For the pastry (paste):
225 g/8 oz/2 cups plain (all-purpose) flour
A pinch of baking powder
A pinch of salt
100 g hard block margarine, diced
Cold water, to mix
For the filling:
2 tsp cornflour (cornstarch)
4 large cooking (tart) apples, peeled and sliced
45 ml/3 tbsp granulated sugar
2 whole cloves (optional)
Milk, to glaze
Caster (superfine) sugar, for sprinkling
Cream or custard, to serve |
Method:
To make the pastry, sift the flour,
baking powder and salt into a bowl. Add the margarine and rub in with
the fingertips until the mixture resembles fine breadcrumbs.
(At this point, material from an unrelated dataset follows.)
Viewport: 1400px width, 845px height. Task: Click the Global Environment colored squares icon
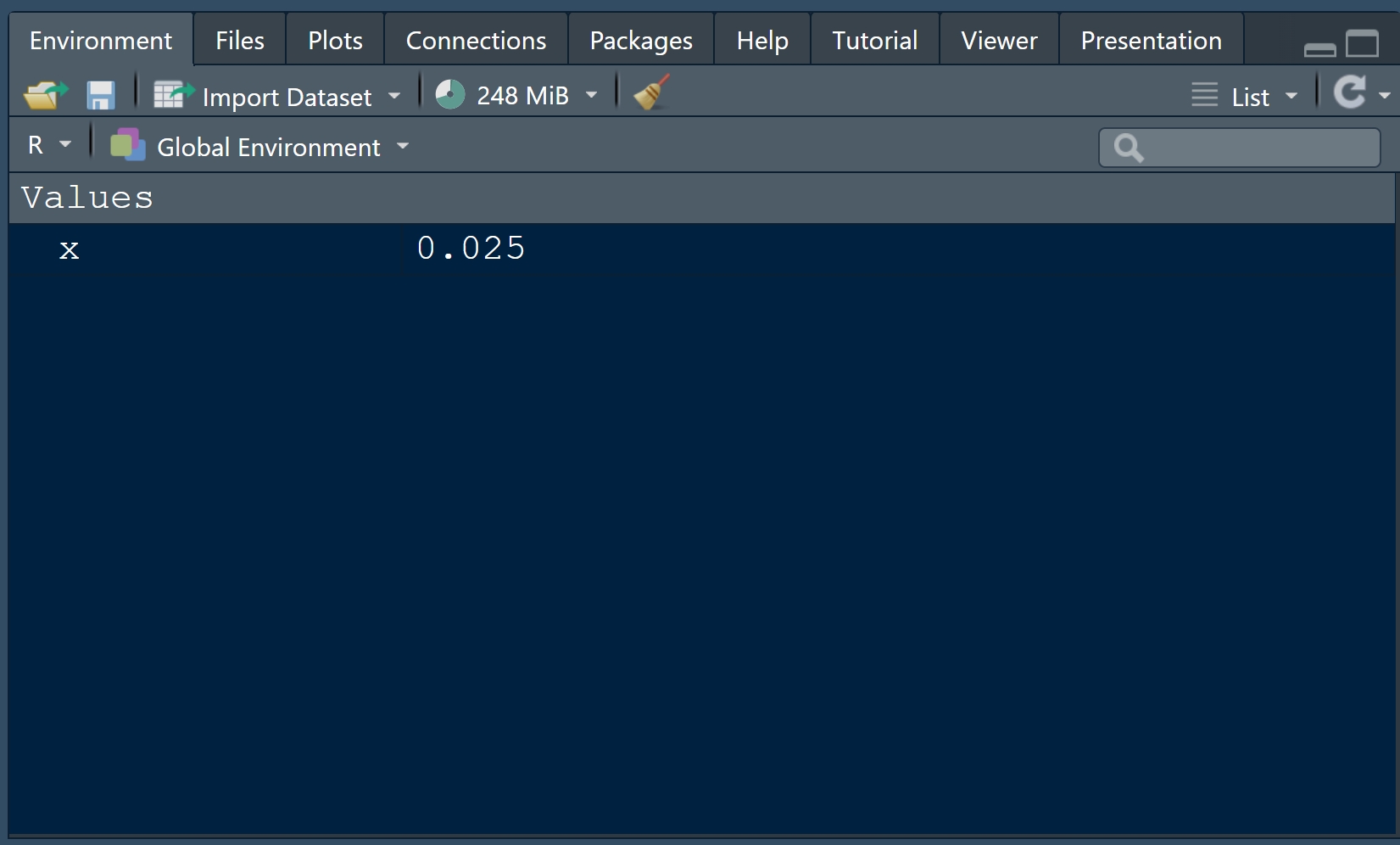coord(127,146)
Mix with
cold water to form a firm dough. Knead gently on a lightly floured
surface. Cut in half. Roll out one half and line a 23 cm/ 9 in pie
plate. Dust with the cornflour.
To fill, top with the apple slices, sprinkle over the sugar and add
the cloves, well apart, if using. Brush the edge of the pastry with
water. Roll out the remaining pastry. Lay on top and press the edges
well together to seal. Trim, knock up the edge and crimp between
finger and thumb. Make a hole in the centre to allow steam to escape.
Decorate the pie with pastry 'leaves'. Brush with milk and sprinkle
with a little caster sugar. Place on a baking (cookie) sheet. Bake in
a preheated oven at 200°C/400°F/gas mark 6 for 40 minutes until cooked
through. Sprinkle with caster sugar and serve with cream or custard.